L’étude du comité d’experts sur la situation à Cortil-Wodon

Question du 10 janvier à Madame GREOLI Alda, Ministre de l’Action sociale, de la Santé, de l’Egalité des chances, de la Fonction publique et de la Simplification administrative

Je reviens sur l’étude que le Gouvernement wallon a confiée à un comité d’experts à propos de la situation à Fernelmont, dans une démarche d’objectivation. Le but de l’étude est en effet d’objectiver l’excès de cancers dans un quartier bien précis de cette commune.

L’étude en cours prévoit de comparer la fréquence de cancers à Cortil-Wodon à la fréquence des cancers dans la population belge et/ou wallonne, utilisée ici comme populations « de référence ».

Il s’agit d’évaluer la fréquence de tous les types de cancers dans un échantillon restreint, et de la comparer aux fréquences observées dans les populations de référence. C’est une approche épidémiologique tout à fait classique.

En ce qui concerne le lien avec les pesticides, Madame la Ministre l’a déjà dit, l’étude menée par les experts ne vise à tester que la fréquence des cas de cancer, mais elle n’envisage aucunement, à ce stade, de lien avec l’exposition environnementale.

Par ailleurs, elle le constate elle-même, il manque à la Région des données objectives sur ces sujets.

Certains affirment que des enquêtes réalisées à l’étranger indiqueraient qu’il existe bien un impact sanitaire pour les populations de zones rurales fortement exposées aux pesticides. Madame la Ministre peut-elle me confirmer cette affirmation à ce stade ? La Wallonie dispose-t-elle de données à ce sujet ?

À propos de l’étude en cours sur Cortil-Wodon, peut-elle me faire part de l’état d’avancement des travaux et des prochaines échéances à venir en ce dossier ? Où en sont les travaux du Comité scientifique interuniversitaire chargé d’approfondir les travaux précédemment réalisés par l’AViQ ? Quand pourrons-nous disposer de ces résultats ?

Réponse de Madame GREOLI Alda, Ministre de l’Action sociale, de la Santé, de l’Egalité des chances, de la Fonction publique et de la Simplification administrative

Les pesticides sont des molécules chimiques ayant pour finalité de détruire des organismes vivants. Ces molécules possèdent intrinsèquement des propriétés toxiques qui sont clairement décrites et codifiées sur l’étiquetage des formulations. En Belgique, les pesticides sont agréés au niveau fédéral pour un usage bien défini. L’agrément tient compte de l’impact sanitaire sur l’applicateur et sur les riverains.

Il existe effectivement certaines études qui pointent une association possible entre certaines maladies et l’expression en milieu rural ou agricole.
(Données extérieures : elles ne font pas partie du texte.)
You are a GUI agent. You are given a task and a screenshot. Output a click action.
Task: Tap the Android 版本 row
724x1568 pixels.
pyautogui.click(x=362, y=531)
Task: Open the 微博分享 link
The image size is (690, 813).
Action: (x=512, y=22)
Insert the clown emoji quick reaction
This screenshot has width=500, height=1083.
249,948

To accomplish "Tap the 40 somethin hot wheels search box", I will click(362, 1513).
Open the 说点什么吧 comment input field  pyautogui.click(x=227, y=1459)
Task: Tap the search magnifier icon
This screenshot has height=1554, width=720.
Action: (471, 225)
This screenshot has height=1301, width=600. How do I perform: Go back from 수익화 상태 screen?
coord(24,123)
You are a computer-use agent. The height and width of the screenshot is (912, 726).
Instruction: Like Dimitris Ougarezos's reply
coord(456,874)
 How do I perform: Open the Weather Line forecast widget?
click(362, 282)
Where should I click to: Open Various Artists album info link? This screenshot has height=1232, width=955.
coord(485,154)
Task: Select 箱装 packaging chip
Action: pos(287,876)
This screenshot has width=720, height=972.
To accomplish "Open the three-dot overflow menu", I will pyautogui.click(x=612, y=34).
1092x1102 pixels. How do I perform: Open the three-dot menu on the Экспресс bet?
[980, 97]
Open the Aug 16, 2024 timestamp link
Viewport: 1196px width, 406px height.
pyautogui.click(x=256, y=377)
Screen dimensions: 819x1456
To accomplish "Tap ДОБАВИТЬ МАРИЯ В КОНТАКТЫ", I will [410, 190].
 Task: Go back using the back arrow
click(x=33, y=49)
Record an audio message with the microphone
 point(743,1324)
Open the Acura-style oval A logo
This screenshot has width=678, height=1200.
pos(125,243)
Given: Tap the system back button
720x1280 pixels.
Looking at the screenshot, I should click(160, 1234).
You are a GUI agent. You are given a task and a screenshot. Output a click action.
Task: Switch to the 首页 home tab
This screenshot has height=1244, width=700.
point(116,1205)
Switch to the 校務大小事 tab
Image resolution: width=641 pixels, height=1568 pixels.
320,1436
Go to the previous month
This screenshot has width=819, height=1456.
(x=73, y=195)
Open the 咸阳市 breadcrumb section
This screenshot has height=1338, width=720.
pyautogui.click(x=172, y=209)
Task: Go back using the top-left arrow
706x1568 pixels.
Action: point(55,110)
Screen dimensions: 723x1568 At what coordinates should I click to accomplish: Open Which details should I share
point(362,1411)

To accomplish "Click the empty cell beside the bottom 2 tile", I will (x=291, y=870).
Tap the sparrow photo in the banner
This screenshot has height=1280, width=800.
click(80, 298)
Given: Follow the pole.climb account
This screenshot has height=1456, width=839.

Toutefois, ces études peuvent souffrir de biais méthodologiques (elles semblent parfois ignorer le délai entre exposition et diagnostic de la maladie). Elles ne sont pas toujours, loin s’en faut, confirmées par d’autres études. Elles reflètent parfois des situations où il est fait un usage inapproprié des pesticides ou elles rapportent des conditions d’emploi qui ne peuvent réglementairement pas être rencontrées en Belgique. Ces études doivent donc être analysées au cas par cas.

Mieux connaître l’exposition de la population en zone rurale et agricole est nécessaire pour appréhender un éventuel risque sanitaire. Mon collègue, le ministre Di Antonio, en charge de l’environnement, a récemment octroyé une subvention à l’Institut Scientifique de Service public pour objectiver l’exposition des populations aux pulvérisations de produits phytopharmaceutiques en Wallonie.

En ce qui concerne le comité d’experts chargé d’objectiver l’existence d’un cluster de cancer à Fernelmont, les experts ont décidé de ne communiquer qu’au lancement et à la fin de l’étude. Je désire respecter leur choix afin de les laisser travailler en toute sérénité.

Le Comité d’experts indépendants a choisi une méthodologie qui lui est propre pour traiter ce dossier complexe. Notre pays peut s’enorgueillir de posséder une législation stricte en matière de protection de la vie privée. Le Comité d’experts indépendants a dû intégrer ces contraintes au vu de la taille très restreinte de l’échantillon examiné, qui se limite à quelques rues.

À ce jour, je peux confirmer que le travail est engagé et que j’espère des résultats dans des délais raisonnables. Courant du mois de février, j’aurai l’occasion de rencontrer les experts afin de m’assurer que rien n’entrave la bonne marche de leur mission.